本文抜粋:
コーセー、新生児でも安全に使えるスキンケア製剤を確認

粧業日報 2023年7月26日号 5ページ

コーセー、新生児でも安全に使えるスキンケア製剤を確認
 コーセーは、小児アレルギーの専門医療チーム(千葉愛友会記念病院)と共同で実施している「妊婦への教育介入による赤ちゃんのアレルギー発症予防に関する研究」にて、研究資材として提供した乳液型のスキンケア製剤が生後3日以降の新生児(生後28日までの赤ちゃん)にも安全に使用できることを確認した。また、一般的に乾燥しがちである赤ちゃんの肌に対し、4カ月間の継続使用により肌の水分量が増加することを確認した。

提供データ:
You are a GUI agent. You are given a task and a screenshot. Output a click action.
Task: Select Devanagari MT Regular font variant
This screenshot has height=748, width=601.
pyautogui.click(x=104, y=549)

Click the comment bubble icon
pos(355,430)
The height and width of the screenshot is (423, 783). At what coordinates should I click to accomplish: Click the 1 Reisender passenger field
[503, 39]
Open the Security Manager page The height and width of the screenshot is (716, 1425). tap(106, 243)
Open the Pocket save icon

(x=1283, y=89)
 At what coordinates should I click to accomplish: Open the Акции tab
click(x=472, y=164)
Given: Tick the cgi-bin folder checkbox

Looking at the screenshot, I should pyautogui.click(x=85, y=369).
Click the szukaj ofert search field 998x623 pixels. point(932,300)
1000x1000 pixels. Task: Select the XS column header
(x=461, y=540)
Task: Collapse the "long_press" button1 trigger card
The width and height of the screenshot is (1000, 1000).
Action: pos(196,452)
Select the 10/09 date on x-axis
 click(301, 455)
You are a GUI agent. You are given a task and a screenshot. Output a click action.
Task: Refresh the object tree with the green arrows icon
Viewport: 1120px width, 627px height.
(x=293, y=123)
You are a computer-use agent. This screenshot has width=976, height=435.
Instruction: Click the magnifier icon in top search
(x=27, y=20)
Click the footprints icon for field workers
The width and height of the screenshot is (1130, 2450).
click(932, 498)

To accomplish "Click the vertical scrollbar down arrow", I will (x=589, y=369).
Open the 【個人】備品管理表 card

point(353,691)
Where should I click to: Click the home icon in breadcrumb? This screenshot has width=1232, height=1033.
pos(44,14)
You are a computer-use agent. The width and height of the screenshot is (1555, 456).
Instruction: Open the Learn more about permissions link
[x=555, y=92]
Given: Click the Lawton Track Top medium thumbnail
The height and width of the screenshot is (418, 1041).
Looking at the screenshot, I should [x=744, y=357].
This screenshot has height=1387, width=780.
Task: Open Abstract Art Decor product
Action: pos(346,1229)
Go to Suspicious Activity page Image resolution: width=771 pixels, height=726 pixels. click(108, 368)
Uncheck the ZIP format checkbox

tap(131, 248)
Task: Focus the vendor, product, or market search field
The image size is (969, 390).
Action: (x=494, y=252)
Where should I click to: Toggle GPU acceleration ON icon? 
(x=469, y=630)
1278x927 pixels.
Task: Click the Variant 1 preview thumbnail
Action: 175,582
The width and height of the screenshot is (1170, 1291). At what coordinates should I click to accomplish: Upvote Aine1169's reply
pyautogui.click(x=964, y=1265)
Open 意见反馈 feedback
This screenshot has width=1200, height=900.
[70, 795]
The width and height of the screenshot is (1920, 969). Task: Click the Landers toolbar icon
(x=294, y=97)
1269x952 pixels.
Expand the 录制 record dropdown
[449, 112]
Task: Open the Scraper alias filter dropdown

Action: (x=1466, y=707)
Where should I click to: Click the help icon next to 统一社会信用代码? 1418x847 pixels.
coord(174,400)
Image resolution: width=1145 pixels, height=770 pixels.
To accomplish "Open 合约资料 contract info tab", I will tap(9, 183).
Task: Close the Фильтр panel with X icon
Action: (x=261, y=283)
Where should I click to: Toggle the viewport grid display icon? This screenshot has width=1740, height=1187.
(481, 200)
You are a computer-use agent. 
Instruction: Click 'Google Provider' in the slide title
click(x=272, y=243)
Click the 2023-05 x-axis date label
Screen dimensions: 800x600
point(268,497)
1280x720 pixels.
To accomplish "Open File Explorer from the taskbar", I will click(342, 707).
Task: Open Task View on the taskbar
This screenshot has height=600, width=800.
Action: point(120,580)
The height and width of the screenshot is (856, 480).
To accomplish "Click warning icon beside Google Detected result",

やること:
(a) 本文の「粧業日報 2023年7月26日号 5ページ」から始まり「量が増加することを確認した。」で終わる部分を、「乳液型」を「クリーム型」に入れ替えて書き直してください。
(b) 本文によると、コーセーはどこと一緒に研究をしていますか。
(c) 本文では、赤ちゃんの肌の水分量が増えたのは何によるものとされていますか。1～3文で説明してください。
答えるときは本文だけを使ってください。

回答一覧:
(a)
粧業日報 2023年7月26日号 5ページ

コーセー、新生児でも安全に使えるスキンケア製剤を確認
 コーセーは、小児アレルギーの専門医療チーム(千葉愛友会記念病院)と共同で実施している「妊婦への教育介入による赤ちゃんのアレルギー発症予防に関する研究」にて、研究資材として提供したクリーム型のスキンケア製剤が生後3日以降の新生児(生後28日までの赤ちゃん)にも安全に使用できることを確認した。また、一般的に乾燥しがちである赤ちゃんの肌に対し、4カ月間の継続使用により肌の水分量が増加することを確認した。

(b) 小児アレルギーの専門医療チーム(千葉愛友会記念病院)です。

(c) 乳液型のスキンケア製剤を4カ月間続けて使ったことによるものです。赤ちゃんの肌は一般的に乾燥しがちですが、この継続使用で水分量が増えたことが確認されました。